• **TASK MATERIAL**:
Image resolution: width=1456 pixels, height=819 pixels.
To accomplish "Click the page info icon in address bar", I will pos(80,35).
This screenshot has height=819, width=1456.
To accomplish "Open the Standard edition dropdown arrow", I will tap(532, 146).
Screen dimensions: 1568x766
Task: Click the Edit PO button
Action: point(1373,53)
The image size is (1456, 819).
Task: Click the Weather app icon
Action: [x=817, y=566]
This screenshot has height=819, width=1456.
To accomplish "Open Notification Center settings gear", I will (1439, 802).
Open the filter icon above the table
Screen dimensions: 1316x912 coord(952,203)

• **YOUR TASK**: An exact copy of all the records above is the required answer.

• **SOLUTION TO THE PROBLEM**:
Image resolution: width=1456 pixels, height=819 pixels.
To accomplish "Click the page info icon in address bar", I will pos(80,35).
This screenshot has height=819, width=1456.
To accomplish "Open the Standard edition dropdown arrow", I will tap(532, 146).
Screen dimensions: 1568x766
Task: Click the Edit PO button
Action: point(1373,53)
The image size is (1456, 819).
Task: Click the Weather app icon
Action: [x=817, y=566]
This screenshot has height=819, width=1456.
To accomplish "Open Notification Center settings gear", I will (1439, 802).
Open the filter icon above the table
Screen dimensions: 1316x912 coord(952,203)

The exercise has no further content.